*** INFORMATION ***
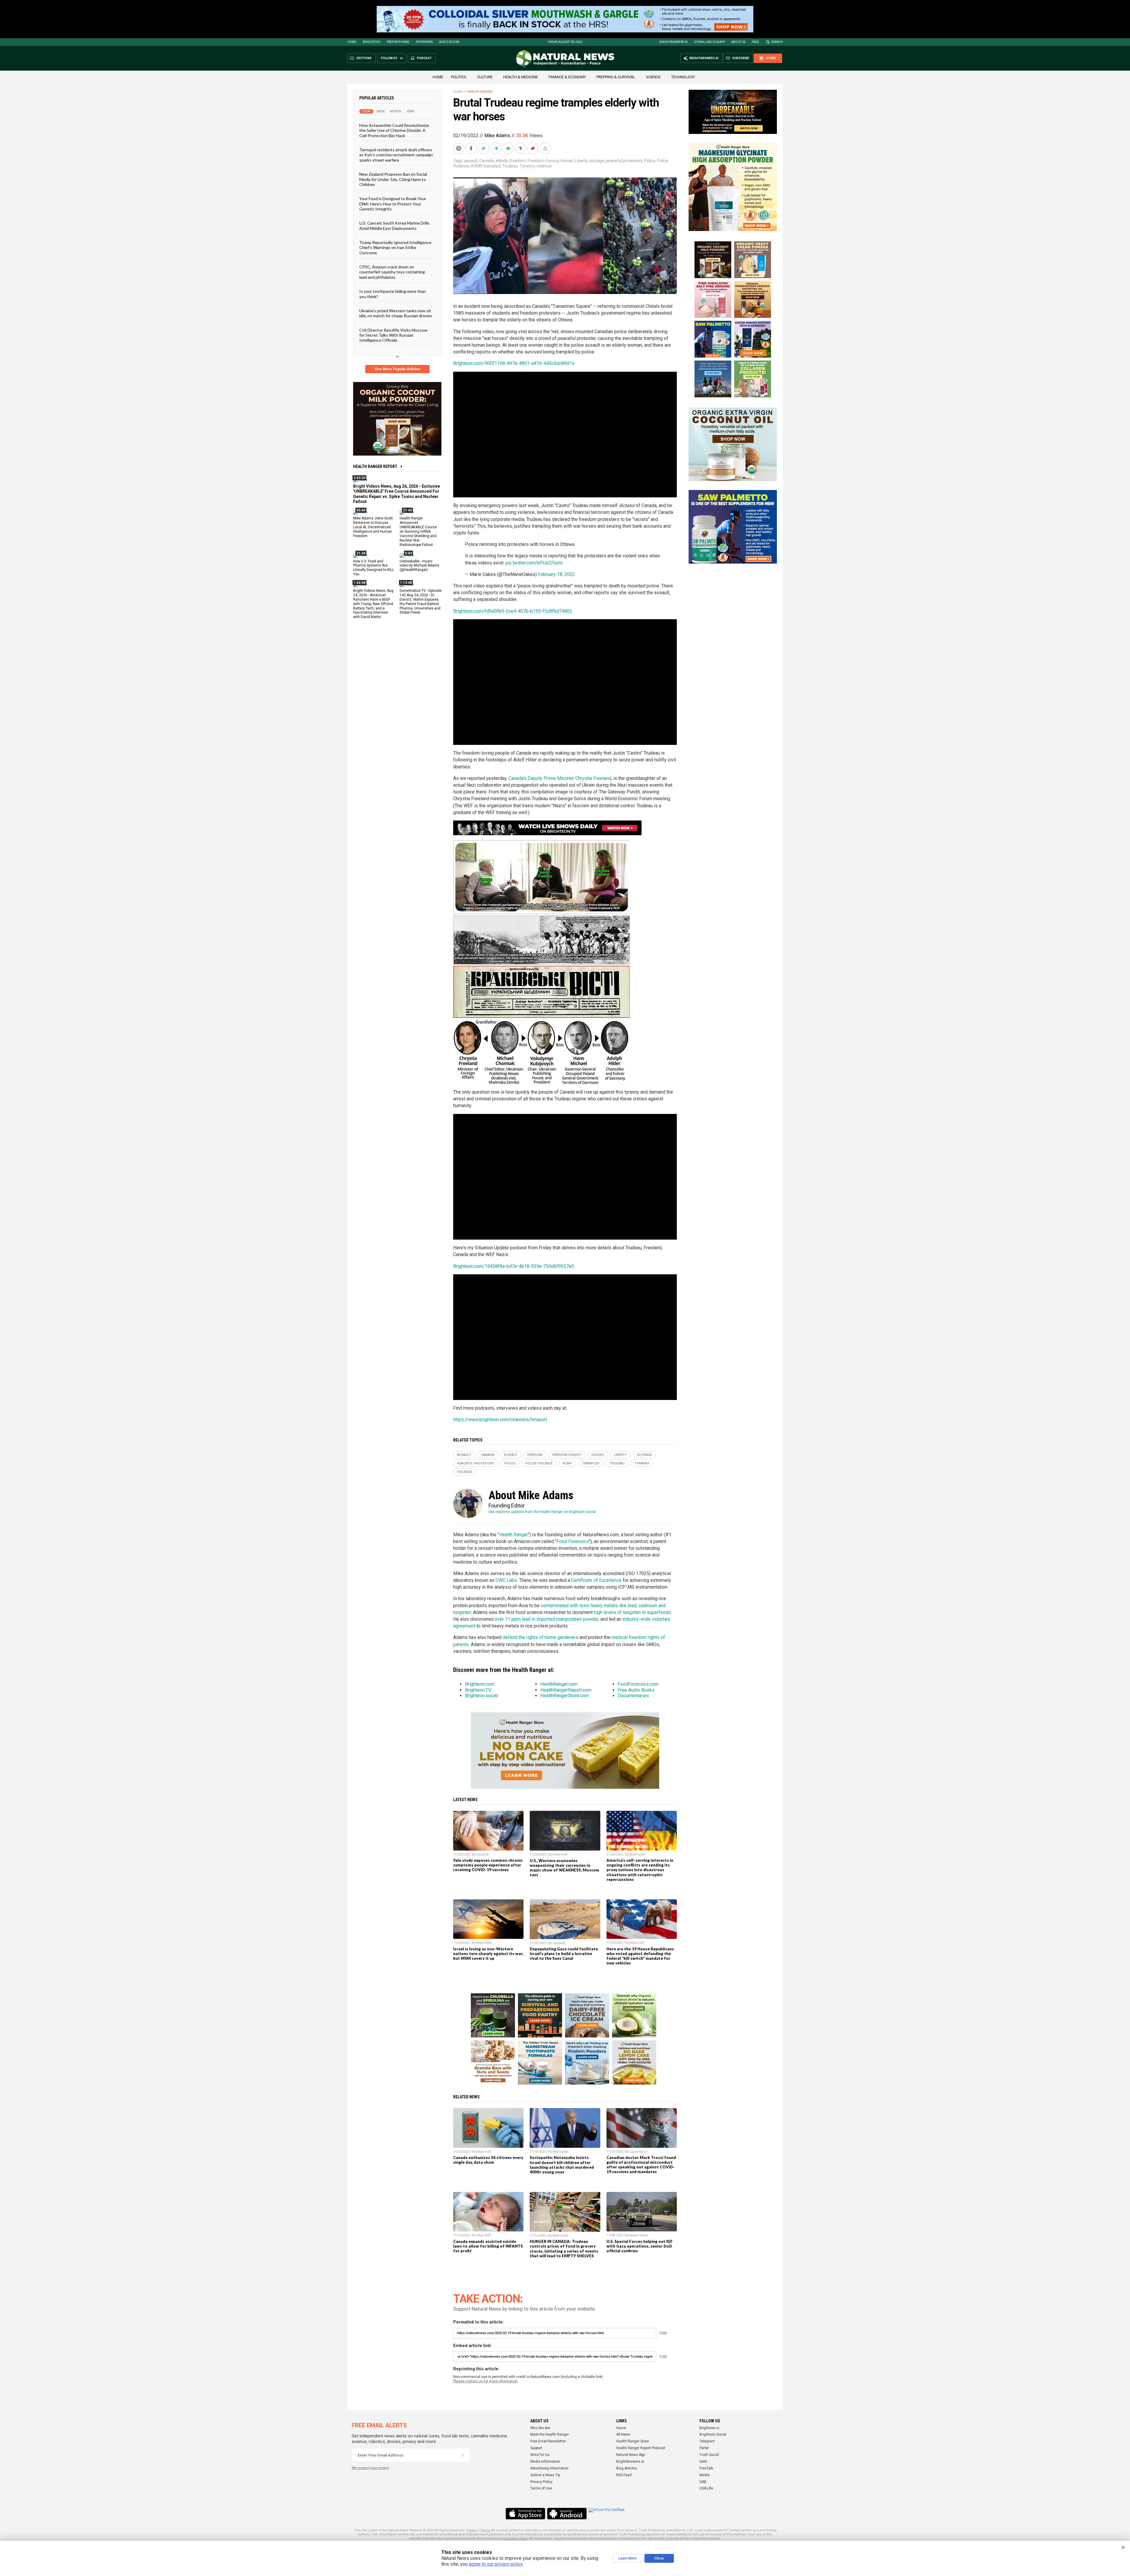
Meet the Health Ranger (549, 2434)
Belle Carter (637, 1854)
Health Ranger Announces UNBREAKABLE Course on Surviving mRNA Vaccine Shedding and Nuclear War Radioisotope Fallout (418, 531)
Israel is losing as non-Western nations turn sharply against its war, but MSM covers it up (488, 1953)
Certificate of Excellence (596, 1580)
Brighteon (371, 42)
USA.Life (706, 2488)
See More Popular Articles (397, 369)
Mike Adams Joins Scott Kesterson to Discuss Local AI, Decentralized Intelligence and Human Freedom (373, 527)
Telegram (707, 2441)
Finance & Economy (567, 77)
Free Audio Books (636, 1690)
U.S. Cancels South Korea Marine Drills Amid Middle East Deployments (394, 225)
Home (351, 42)
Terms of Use (541, 2488)
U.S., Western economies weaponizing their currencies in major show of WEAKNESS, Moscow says (564, 1867)
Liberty (581, 160)
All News (623, 2434)
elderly (502, 160)
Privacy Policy (541, 2482)
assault (471, 160)
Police (649, 160)
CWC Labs (506, 1580)
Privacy (472, 2530)
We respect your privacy (370, 2468)
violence (544, 166)
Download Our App (709, 42)
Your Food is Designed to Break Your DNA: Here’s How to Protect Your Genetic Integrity (392, 203)
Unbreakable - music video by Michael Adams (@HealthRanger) (419, 565)
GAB (703, 2482)
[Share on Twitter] (484, 148)
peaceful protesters (624, 160)
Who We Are (540, 2428)
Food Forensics (572, 1541)
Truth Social (709, 2455)
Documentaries (633, 1695)
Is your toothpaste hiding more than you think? (392, 294)
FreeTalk (706, 2468)
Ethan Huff (560, 1854)
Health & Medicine (520, 77)
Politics (458, 77)
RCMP (476, 166)
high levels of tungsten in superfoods (632, 1612)
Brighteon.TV (478, 1690)
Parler (704, 2448)
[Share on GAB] (509, 148)
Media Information (545, 2461)
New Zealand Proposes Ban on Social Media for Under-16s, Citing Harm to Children (393, 179)
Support (536, 2448)
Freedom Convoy (543, 160)
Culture (485, 77)
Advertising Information (549, 2468)
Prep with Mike (398, 42)
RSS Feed (624, 2475)
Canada (486, 160)
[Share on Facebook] (472, 148)
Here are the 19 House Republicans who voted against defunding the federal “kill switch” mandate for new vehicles (640, 1955)
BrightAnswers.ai (673, 42)
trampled (492, 166)
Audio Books (449, 42)
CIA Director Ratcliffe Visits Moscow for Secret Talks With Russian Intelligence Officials (393, 335)
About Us (738, 42)
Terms (485, 2530)
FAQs (755, 42)
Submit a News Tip (545, 2475)
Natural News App (630, 2455)
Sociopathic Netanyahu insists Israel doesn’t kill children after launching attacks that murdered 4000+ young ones (562, 2164)
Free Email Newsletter (548, 2441)
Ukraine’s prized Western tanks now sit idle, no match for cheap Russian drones (395, 313)
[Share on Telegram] (496, 148)
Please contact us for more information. (485, 2381)
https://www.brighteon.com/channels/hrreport (500, 1419)
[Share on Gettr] (533, 148)
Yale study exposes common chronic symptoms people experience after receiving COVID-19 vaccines (488, 1865)
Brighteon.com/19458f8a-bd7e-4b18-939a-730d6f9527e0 (513, 1266)
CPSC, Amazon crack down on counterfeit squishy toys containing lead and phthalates (392, 272)
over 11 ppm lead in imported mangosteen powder (546, 1619)
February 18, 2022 (556, 574)
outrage (596, 160)
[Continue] (462, 2455)
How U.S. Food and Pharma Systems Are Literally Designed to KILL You (373, 567)
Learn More (627, 2558)
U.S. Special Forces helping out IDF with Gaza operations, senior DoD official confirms (639, 2246)
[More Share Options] (546, 148)
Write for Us (539, 2455)
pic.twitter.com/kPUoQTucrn (534, 563)
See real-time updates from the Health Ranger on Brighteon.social (542, 1512)
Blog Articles (626, 2468)
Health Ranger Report (375, 466)
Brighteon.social (481, 1695)
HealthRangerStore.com (564, 1695)
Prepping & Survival (615, 77)
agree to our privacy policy (496, 2564)
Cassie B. (482, 1854)
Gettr (703, 2461)
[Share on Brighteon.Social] (459, 148)
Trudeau (510, 166)
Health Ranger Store (632, 2441)
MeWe (704, 2475)
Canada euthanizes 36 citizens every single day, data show (488, 2160)
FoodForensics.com (638, 1684)
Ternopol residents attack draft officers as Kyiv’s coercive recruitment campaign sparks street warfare (396, 154)
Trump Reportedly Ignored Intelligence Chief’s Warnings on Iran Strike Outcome (395, 247)
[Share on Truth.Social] (521, 148)
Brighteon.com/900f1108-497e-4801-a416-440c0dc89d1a (513, 363)
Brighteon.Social (712, 2434)
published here (515, 2538)
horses (567, 160)
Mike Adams (497, 135)
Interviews (424, 42)
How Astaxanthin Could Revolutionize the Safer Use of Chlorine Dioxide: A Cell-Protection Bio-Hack (394, 130)
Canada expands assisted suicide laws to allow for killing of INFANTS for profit (488, 2246)
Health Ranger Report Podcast (640, 2448)
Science (653, 77)
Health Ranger (480, 92)
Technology (683, 77)
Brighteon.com (479, 1684)
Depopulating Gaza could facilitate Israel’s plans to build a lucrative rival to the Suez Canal (564, 1953)
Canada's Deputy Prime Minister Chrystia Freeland (559, 778)
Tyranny (527, 166)
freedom (517, 160)
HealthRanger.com (558, 1684)
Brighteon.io (709, 2428)
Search (777, 42)
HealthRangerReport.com (565, 1690)
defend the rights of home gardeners (540, 1637)
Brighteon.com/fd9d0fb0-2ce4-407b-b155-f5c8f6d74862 (512, 611)
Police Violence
*** End of INFORMATION ***
**WORK REQUIRED**
Skip the images and write out the rest of the listing exactly.

**PROBLEM SOLUTION**
Meet the Health Ranger (549, 2434)
Belle Carter (637, 1854)
Health Ranger Announces UNBREAKABLE Course on Surviving mRNA Vaccine Shedding and Nuclear War Radioisotope Fallout (418, 531)
Israel is losing as non-Western nations turn sharply against its war, but MSM covers it up (488, 1953)
Certificate of Excellence (596, 1580)
Brighteon (371, 42)
USA.Life (706, 2488)
See More Popular Articles (397, 369)
Mike Adams Joins Scott Kesterson to Discuss Local AI, Decentralized Intelligence and Human Freedom (373, 527)
Telegram (707, 2441)
Finance & Economy (567, 77)
Free Audio Books (636, 1690)
U.S. Cancels South Korea Marine Drills Amid Middle East Deployments (394, 225)
Home (351, 42)
Terms of Use (541, 2488)
U.S., Western economies weaponizing their currencies in major show of WEAKNESS, Moscow says (564, 1867)
Liberty (581, 160)
All News (623, 2434)
elderly (502, 160)
Privacy Policy (541, 2482)
assault (471, 160)
Police (649, 160)
CWC Labs (506, 1580)
Privacy (472, 2530)
We respect your privacy (370, 2468)
violence (544, 166)
Download Our App (709, 42)
Your Food is Designed to Break Your DNA: Here’s How to Protect Your Genetic Integrity (392, 203)
Unbreakable - music video by Michael Adams (@HealthRanger) (419, 565)
GAB (703, 2482)
[Share on Twitter] (484, 148)
peaceful protesters (624, 160)
Who We Are (540, 2428)
Food Forensics (572, 1541)
Truth Social (709, 2455)
Documentaries (633, 1695)
Is your toothpaste hiding more than you think? (392, 294)
FreeTalk (706, 2468)
Ethan Huff (560, 1854)
Health & Medicine (520, 77)
Politics (458, 77)
RCMP (476, 166)
high levels of tungsten in superfoods (632, 1612)
Brighteon.TV (478, 1690)
Parler (704, 2448)
[Share on GAB] (509, 148)
Media Information (545, 2461)
New Zealand Proposes Ban on Social Media for Under-16s, Citing Harm to Children (393, 179)
Support (536, 2448)
Freedom Convoy (543, 160)
Culture (485, 77)
Advertising Information (549, 2468)
Prep with Mike (398, 42)
RSS Feed (624, 2475)
Canada (486, 160)
[Share on Facebook] (472, 148)
Here are the 19 House Republicans who voted against defunding the federal “kill switch” mandate for new vehicles (640, 1955)
BrightAnswers.ai (673, 42)
trampled (492, 166)
Audio Books (449, 42)
CIA Director Ratcliffe Visits Moscow for Secret Talks With Russian Intelligence Officials (393, 335)
About Us (738, 42)
Terms (485, 2530)
FAQs (755, 42)
Submit a News Tip (545, 2475)
Natural News App (630, 2455)
Sociopathic Netanyahu insists Israel doesn’t kill children after launching attacks that murdered 4000+ young ones (562, 2164)
Free Email Newsletter (548, 2441)
Ukraine’s prized Western tanks now sit idle, no match for cheap Russian drones (395, 313)
[Share on Telegram] (496, 148)
Please contact us for more information. (485, 2381)
https://www.brighteon.com/channels/hrreport (500, 1419)
[Share on Gettr] (533, 148)
Yale study exposes common chronic symptoms people experience after receiving COVID-19 vaccines (488, 1865)
Brighteon.com/19458f8a-bd7e-4b18-939a-730d6f9527e0 (513, 1266)
CPSC, Amazon crack down on counterfeit squishy toys containing lead and phthalates (392, 272)
over 11 ppm lead in imported mangosteen powder (546, 1619)
February 18, 2022 (556, 574)
outrage (596, 160)
[Continue] (462, 2455)
How U.S. Food and Pharma Systems Are Literally Designed to KILL You (373, 567)
Learn More (627, 2558)
U.S. Special Forces helping out IDF with Gaza operations, senior DoD official confirms (639, 2246)
[More Share Options] (546, 148)
Write for Us (539, 2455)
pic.twitter.com/kPUoQTucrn (534, 563)
See real-time updates from the Health Ranger on Brighteon.social (542, 1512)
Blog Articles (626, 2468)
Health Ranger Report (375, 466)
Brighteon.social (481, 1695)
HealthRangerStore.com (564, 1695)
Prepping & Survival (615, 77)
agree to our privacy policy (496, 2564)
Cassie B. (482, 1854)
Gettr (703, 2461)
[Share on Brighteon.Social] (459, 148)
Trudeau (510, 166)
Health Ranger Store (632, 2441)
MeWe (704, 2475)
Canada euthanizes 36 citizens every single day, data show (488, 2160)
FoodForensics.com (638, 1684)
Ternopol residents attack draft officers as Kyiv’s coercive recruitment campaign sparks street warfare (396, 154)
Trump Reportedly Ignored Intelligence Chief’s Warnings on Iran Strike Outcome (395, 247)
[Share on Truth.Social] (521, 148)
Brighteon.com/900f1108-497e-4801-a416-440c0dc89d1a (513, 363)
Brighteon.Social (712, 2434)
published here (515, 2538)
horses (567, 160)
Mike Adams (497, 135)
Interviews (424, 42)
How Astaxanthin Could Revolutionize the Safer Use of Chlorine Dioxide: A Cell-Protection Bio-Hack (394, 130)
Canada expands assisted suicide laws to allow for killing of INFANTS for profit (488, 2246)
Health Ranger Report Podcast (640, 2448)
Science (653, 77)
Health Ranger (480, 92)
Technology (683, 77)
Brighteon.com (479, 1684)
Depopulating Gaza could facilitate Israel’s plans to build a lucrative rival to the Suez Canal (564, 1953)
Canada's Deputy Prime Minister Chrystia Freeland (559, 778)
Tyranny (527, 166)
freedom (517, 160)
HealthRanger.com (558, 1684)
Brighteon.io (709, 2428)
Search (777, 42)
HealthRangerReport.com (565, 1690)
defend the rights of home gardeners (540, 1637)
Brighteon.com/fd9d0fb0-2ce4-407b-b155-f5c8f6d74862 (512, 611)
Police Violence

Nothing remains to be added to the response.